'I'm sorry I was hasty,' she stammered. 'I was taken by surprise. It was . . . vulgar.'
The door closed softly behind her.
CHAPTER X
Victoria went up to her room and locked the door behind her. She sat down on her small basket trunk and stared out of the dormer window. She was still all of a tingle; her hands, grasping the rough edges of the trunk, trembled a little. Yet she felt, amid all her perturbation, the strange gladness that overcomes one who has had a shock; the contest was still upon her.
'Yes,' she said aloud, 'I'm free. I'm out of it.' She hated the dullness and ugliness which the Holts had brought with them from the Midlands. The feeling came over her almost like a spasm. Through the dormer window she could see the white frontage of the house opposite. It was repellent like Mrs Holt's personal devil.
The feeling of exultation suddenly subsided in Victoria's breast. She realised all of a sudden that she was once more adrift, that she must find something to do. It might not be easy. She would have to find lodgings. The archway in Portsea Place materialised crudely. She could hear the landlady from 84 detailing the last phase of rheumatics to the slatternly maid who did for the grocer. Awful, awful. Perhaps she'd never find another berth. What should she do?
Victoria pulled herself together with a start. 'This will never do,' she said, 'there's lots of time to worry in. Now I must pack.' She got up, drew the trunk into the middle of the room, opened it and took out the tray. Then, methodically, as she had been taught to do by her mother, she piled her belongings on the bed. In a few minutes it was filled with the nondescript possessions of the nomad. Skirts, books, boots, underclothing, an inkpot even, jostled one another in dangerous proximity. Victoria surveyed the heap with some dismay; all her troubles had vanished in the horror that comes over every packer: she would never get it all in. She struggled for half an hour, putting the heavy things at the bottom, piling blouses on the tray, cunningly secreting scent bottles in shoes, stuffing handkerchiefs into odd corners. Then she dropped the tray in, closed the lid and sat down upon it.
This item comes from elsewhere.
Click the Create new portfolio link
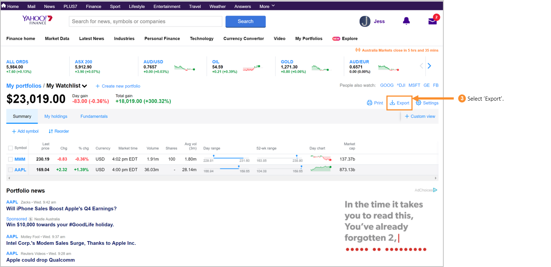 pos(118,86)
The box creaked a little and gave way. Victoria locked it and got up with a little sigh of satisfaction. But she suddenly saw that the cupboard door was ajar and that in it hung her best dress and a feather boa; on the floor stood the packer's plague, shoes. It was quite hopeless to try and get them in.
Victoria surveyed the difficulty for a moment; then she regretfully decided that she must ask Mrs Holt for a cardboard box, for her hat-box was already mortgaged. A nuisance. But rather no, she would ask the parlourmaid. She went to the door and was surprised to find it locked. She turned the key slowly, looking round at the cheerful little room, every article of which was stupid without being offensive. It was hard, after all, to leave all this, without knowing where to go.
Victoria opened the door and jumped back with a little cry. Before her stood Jack. He had stolen up silently and waited. His face had flushed as he saw her; in his eyes was the misery of a sorrowful dog. His mouth, always a little open, trembled with excitement.